Diversification of the Economy: A Critical Appraisal of the Gas Industry, By Ayobami Ismail Akanji
The time to repair the roof is when the sun is shining’? John F. Kennedy
Nigeria is on a threshold of history politically and most importantly economically with various dynamic economic variables been ushered into the country’s economy ardently driven by the current administration of President Muhammadu Buhari, whose resolve for a total diversification of the economy can’t be overemphasized. He passionately restated this point when the United States Secretary of Commerce Penny Pritzker led a delegation of ten American business men and women at the prompting of President Barack Obama. “It’s time to diversify our economy from oil. We have always talked about it, but never got round doing it“, Buhari declared during the meeting.

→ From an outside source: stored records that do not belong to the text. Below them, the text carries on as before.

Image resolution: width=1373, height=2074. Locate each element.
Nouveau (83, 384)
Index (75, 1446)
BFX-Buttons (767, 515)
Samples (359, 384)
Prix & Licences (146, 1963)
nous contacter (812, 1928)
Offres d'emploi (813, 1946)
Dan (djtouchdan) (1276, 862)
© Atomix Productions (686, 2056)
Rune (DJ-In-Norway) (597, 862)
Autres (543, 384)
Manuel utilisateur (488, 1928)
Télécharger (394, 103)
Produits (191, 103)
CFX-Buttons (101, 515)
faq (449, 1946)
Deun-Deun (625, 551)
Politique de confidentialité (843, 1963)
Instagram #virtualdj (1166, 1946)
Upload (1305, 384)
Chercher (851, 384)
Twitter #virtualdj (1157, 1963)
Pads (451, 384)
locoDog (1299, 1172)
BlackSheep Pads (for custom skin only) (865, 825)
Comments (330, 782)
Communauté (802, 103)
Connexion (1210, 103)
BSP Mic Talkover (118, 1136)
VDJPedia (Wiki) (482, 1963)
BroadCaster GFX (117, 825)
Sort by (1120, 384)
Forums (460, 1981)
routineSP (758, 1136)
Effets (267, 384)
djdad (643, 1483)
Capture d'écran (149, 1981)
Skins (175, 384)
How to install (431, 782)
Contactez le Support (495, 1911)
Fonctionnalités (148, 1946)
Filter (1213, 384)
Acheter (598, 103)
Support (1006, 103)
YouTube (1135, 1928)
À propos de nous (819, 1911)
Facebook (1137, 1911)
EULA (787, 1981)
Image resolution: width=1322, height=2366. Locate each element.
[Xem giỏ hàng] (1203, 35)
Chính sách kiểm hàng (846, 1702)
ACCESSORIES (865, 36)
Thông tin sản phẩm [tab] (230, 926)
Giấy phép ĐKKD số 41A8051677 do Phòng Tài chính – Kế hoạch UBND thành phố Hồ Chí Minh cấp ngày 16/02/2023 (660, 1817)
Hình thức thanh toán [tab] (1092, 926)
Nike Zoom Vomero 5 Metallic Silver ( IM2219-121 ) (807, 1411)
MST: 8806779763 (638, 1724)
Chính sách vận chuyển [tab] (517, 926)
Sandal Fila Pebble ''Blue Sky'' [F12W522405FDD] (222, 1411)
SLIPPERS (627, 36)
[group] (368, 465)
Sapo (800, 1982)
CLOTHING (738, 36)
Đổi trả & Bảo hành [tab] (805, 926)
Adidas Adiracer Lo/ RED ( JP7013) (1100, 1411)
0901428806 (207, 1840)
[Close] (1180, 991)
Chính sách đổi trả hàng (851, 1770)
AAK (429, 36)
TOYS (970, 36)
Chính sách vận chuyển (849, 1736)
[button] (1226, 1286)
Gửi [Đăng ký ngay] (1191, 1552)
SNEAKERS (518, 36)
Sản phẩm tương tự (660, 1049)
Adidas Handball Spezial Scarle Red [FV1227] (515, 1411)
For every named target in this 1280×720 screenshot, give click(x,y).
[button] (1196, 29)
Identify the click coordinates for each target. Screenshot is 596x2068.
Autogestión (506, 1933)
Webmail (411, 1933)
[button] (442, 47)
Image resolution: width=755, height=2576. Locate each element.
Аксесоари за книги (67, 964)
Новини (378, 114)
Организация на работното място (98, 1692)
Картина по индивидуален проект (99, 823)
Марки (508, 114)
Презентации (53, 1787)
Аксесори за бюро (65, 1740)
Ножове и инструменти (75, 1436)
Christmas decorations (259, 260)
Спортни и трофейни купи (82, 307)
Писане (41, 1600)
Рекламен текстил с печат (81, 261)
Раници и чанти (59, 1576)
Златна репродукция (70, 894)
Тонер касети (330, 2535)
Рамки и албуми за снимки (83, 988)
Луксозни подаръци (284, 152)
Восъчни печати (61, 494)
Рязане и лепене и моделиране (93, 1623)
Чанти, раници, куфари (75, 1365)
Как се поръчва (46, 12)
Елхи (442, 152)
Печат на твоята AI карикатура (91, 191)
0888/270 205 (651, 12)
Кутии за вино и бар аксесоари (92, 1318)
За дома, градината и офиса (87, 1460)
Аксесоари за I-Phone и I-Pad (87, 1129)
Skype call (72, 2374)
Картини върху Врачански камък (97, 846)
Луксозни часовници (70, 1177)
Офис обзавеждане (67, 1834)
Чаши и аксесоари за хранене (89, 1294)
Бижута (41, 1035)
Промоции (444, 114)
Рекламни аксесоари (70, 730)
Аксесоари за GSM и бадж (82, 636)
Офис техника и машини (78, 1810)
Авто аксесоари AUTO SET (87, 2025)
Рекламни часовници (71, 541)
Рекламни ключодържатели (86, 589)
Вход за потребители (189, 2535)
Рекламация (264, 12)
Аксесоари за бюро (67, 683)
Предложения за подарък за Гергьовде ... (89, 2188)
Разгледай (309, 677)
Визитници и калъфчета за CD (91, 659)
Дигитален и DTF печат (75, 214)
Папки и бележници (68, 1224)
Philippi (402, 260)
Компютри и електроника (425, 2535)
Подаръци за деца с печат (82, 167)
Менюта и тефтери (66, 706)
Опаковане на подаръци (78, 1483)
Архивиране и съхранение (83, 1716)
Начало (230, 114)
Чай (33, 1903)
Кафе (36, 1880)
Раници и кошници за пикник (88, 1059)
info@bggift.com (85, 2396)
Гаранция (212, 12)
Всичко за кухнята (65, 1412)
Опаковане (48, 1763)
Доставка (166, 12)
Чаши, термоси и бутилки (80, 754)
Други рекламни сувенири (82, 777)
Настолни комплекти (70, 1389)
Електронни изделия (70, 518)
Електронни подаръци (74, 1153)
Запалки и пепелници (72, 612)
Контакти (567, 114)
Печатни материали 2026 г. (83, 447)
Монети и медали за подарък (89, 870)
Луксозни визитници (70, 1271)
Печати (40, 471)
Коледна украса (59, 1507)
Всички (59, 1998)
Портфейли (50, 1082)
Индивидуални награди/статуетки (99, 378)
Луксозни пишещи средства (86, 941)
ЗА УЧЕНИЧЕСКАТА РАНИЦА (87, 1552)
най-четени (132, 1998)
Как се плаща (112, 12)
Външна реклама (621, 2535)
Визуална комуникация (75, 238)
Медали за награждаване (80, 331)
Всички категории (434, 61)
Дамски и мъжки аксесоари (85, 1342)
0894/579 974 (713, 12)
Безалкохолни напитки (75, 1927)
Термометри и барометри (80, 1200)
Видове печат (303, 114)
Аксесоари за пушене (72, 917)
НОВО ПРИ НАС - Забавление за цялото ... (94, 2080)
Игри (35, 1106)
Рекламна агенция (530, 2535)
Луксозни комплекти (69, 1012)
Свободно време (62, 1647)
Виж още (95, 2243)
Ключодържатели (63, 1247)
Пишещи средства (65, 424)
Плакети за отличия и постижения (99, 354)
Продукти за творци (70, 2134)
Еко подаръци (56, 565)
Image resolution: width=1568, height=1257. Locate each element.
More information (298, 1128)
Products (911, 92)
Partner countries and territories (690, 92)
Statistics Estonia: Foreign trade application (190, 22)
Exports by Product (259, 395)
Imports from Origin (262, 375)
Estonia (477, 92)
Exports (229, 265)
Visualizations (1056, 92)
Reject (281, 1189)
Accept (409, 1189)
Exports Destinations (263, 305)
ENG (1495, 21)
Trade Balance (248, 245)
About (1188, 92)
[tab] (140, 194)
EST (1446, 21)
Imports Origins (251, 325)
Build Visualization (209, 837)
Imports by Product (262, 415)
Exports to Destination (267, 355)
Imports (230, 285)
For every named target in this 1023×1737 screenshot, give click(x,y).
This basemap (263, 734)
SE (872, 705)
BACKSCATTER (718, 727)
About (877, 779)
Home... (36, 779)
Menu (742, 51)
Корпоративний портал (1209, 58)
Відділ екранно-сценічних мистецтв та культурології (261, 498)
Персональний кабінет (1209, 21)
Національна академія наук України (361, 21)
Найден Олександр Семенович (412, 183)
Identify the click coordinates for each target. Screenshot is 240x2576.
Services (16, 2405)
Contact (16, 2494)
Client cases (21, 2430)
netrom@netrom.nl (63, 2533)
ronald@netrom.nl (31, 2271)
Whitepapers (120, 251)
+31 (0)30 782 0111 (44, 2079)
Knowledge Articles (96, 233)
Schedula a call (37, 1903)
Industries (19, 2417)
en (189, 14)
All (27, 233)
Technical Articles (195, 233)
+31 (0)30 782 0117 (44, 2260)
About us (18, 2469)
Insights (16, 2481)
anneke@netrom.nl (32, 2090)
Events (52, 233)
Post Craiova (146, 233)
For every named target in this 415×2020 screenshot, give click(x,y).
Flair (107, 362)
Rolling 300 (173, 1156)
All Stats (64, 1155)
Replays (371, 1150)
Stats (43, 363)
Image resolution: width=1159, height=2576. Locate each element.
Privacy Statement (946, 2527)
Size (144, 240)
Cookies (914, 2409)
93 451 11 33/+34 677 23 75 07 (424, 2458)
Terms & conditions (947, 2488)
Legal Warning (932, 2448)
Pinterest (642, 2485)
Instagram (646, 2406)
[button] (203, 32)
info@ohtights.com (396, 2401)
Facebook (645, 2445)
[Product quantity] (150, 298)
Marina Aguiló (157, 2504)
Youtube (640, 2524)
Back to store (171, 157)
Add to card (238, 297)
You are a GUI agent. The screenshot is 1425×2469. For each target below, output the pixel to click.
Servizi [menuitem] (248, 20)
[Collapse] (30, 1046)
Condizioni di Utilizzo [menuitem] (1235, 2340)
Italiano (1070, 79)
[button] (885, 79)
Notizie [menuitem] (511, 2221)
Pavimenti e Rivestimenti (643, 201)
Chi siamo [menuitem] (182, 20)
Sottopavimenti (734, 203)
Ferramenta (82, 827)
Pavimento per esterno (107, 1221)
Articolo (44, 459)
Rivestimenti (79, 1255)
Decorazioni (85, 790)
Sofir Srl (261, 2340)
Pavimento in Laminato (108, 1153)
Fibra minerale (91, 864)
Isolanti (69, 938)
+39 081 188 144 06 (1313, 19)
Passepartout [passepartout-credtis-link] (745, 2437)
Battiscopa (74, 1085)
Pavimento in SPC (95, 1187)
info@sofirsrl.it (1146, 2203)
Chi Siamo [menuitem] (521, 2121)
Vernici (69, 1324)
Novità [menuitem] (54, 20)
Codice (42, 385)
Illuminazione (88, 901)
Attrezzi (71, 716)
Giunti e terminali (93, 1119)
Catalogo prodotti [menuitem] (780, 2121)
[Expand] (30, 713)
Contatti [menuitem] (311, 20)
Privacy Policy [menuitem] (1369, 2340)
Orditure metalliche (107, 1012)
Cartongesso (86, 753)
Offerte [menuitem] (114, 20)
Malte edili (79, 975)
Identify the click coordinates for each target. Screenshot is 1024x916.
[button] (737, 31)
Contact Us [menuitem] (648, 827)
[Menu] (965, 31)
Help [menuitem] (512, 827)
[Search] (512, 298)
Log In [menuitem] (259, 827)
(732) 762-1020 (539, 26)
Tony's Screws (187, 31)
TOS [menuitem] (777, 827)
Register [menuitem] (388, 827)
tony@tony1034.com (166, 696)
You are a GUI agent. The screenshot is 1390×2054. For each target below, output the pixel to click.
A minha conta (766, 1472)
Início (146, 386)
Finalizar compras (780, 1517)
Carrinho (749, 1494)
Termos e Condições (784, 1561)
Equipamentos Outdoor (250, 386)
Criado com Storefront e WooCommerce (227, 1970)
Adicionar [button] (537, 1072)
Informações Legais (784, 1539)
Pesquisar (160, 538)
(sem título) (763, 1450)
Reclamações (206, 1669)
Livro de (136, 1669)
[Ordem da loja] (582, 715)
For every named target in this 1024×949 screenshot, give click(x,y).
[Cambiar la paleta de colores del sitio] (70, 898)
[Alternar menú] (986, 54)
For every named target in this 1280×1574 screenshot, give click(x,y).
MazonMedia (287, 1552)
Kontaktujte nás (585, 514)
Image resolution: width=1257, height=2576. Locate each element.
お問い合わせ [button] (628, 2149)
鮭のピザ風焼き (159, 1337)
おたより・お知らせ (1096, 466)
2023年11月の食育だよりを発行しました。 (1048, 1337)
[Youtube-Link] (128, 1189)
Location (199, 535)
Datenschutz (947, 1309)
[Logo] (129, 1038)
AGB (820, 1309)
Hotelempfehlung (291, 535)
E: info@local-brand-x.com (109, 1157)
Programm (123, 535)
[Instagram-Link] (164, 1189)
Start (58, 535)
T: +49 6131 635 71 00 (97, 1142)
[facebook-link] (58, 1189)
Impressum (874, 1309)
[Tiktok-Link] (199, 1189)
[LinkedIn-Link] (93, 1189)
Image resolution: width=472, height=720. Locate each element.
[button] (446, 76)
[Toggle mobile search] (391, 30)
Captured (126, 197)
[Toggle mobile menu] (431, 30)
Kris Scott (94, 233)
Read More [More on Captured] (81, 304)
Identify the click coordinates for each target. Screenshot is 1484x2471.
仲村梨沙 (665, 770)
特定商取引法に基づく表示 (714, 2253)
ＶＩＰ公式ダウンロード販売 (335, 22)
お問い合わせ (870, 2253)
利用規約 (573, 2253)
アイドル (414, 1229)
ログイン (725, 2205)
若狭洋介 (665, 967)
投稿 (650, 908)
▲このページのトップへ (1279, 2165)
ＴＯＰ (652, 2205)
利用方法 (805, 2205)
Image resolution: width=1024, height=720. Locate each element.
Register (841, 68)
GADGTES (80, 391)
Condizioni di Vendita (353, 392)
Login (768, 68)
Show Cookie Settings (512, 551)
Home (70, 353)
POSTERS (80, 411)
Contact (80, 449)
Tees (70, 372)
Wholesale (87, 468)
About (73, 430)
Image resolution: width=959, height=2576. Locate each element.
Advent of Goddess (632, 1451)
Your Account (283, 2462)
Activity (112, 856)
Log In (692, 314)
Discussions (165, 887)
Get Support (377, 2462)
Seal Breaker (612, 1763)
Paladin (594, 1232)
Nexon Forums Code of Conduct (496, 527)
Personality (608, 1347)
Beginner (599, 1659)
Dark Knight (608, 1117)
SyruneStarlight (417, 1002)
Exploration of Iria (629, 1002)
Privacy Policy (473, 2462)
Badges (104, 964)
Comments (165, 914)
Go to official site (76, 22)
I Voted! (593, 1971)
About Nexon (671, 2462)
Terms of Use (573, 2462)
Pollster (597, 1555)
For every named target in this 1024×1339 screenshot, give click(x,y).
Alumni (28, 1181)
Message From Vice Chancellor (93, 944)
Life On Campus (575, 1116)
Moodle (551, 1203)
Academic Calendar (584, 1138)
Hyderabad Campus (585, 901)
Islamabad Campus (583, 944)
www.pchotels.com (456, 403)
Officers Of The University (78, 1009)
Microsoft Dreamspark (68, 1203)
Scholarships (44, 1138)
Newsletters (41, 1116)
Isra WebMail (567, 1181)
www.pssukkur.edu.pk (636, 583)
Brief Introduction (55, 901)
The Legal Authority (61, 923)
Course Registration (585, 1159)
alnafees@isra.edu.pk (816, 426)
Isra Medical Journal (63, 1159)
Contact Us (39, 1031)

Oil is a wasting asset or resource, and with Western countries involved in research into alternative sources of energy, it is fatal illusion to depend almost entirely on oil to earn national income to finance development efforts. The fading merit of oil in the growth of the Nigerian economy since its discovery in 1956 till date poignantly highlight the imperative of an urgent diversification which is speedily needed, to advance the development of critical subsectors that are co-integrated into the economy.
For economic interest and due to the sharp decline of the mainstay of the economy (crude oil) which accounts for about 35% of GDP, 75% of government revenue and 90% of export earnings makes Nigeria a mono-economy, government is in a dire strait and needs to muster the political will to nail home the diversification of the economy which is imperative.
Nigeria is a natural resource abundant country, and the most populous OPEC member nation. Over the past fifty years, the oil subsector has grown expontially. Both production and exports increased tremendously since commercial production in 1958. For example, crude production increased from 395.7 million barrels in 1970 to 776.01 million barrels in 1998. The figure increased to 919.3 million barrels in 2006, in the same vein, crude oil exports increased from 139.5 million barrels in 1996 to 807.7 million barrels in 1979. Oil revenue increased from N166.6 million in 1970 to N1 591,675.00 million and N6, 530,430.00 million in 2000 and 2008 respectively.
The huge revenues from oil is expected to have been a game changer in terms of massive infrastructural development, poverty reduction, employment generation for millions of Nigerians, alas the reverse is the case apart from complicating macroeconomics with a mix of pervasive corruption which dominated the oil dependent economy at the expense of agriculture which was once the mainstay of the economy.
In hard times, ( the current situation) economic diversification is the right policy to embrace given the fact that its mostly a process in which a growing range of output is produced, majorly by diversifying activities risen from the fact that the market is relied heavily on production of primary commodities that are to price vulnerability. Nigeria currently witness a sharp decline in the price of oil the 75% plunge in crude prices to around $33 per barrel paints a clear outlook the country faces over the last 9 months with a knock-on effect on government earnings, and no hope of any recovery in the nearest future.
Moreover, sustaining the political will in implementing a robust gas policy anchored on reduction of gas flaring which historically began with the extraction of oil in the 1960s, can be consolidated by government following through with its decision to have more industries stop gas flaring, a cohesive implementation of policy lapses beyond the joint ventures whose major preference is to extract crude and make their profit.
Consequently the gas associated with crude oil is seen as a nuisance and had to be flared, it is time to religiously follow the government enacted law (Associated Gas Re-injection Act, 1979) which charges a fee of US $3.50 for every 1000 standard cubic feet of gas flared. Another major area to be harnessed in the oil and gas sector which is viable in contributing to development of the economy through provision of intermediate inputs to the rest of the economy. These intermediate inputs include crude oil, gas and liquid feed stocks, as well as oil and gas into the refining, petrochemical and energy intensive industries.
Diversification is the new buzz word in town, the present administration evidently has embarked on an aggressive economic policy geared towards revamping a battered economy with an unprecedented boldness and conviction which looks both impressive and revolutionary.
A whooping sum of N1.8 trillion has been voted for capital expenditure with 30% voted for capital project, a Social Protection Investment wherein one million artisans’ market women will be given loans, of N60, 000 each and 500,000 teaching jobs for graduates including N5000 conditional for the poorest of the poor, these are all nouvel policies in the anal of Nigeria’s socio-political and economic evolution.
President Buhari’s commitment to diversify the economy in the face of rapidly changing realities is a clarion call to a country that appears detached from these ugly realities. He is reawakening the country not to take other untapped potential resources for national wealth for granted. Driven by a clear vision and passion to arouse Nigeria out this slumber of overdependence on oil, President Buhari deserves the support of all Nigerians in this regard.
Ayobami Ismail Akanji a Political Strategist writes from Abuja.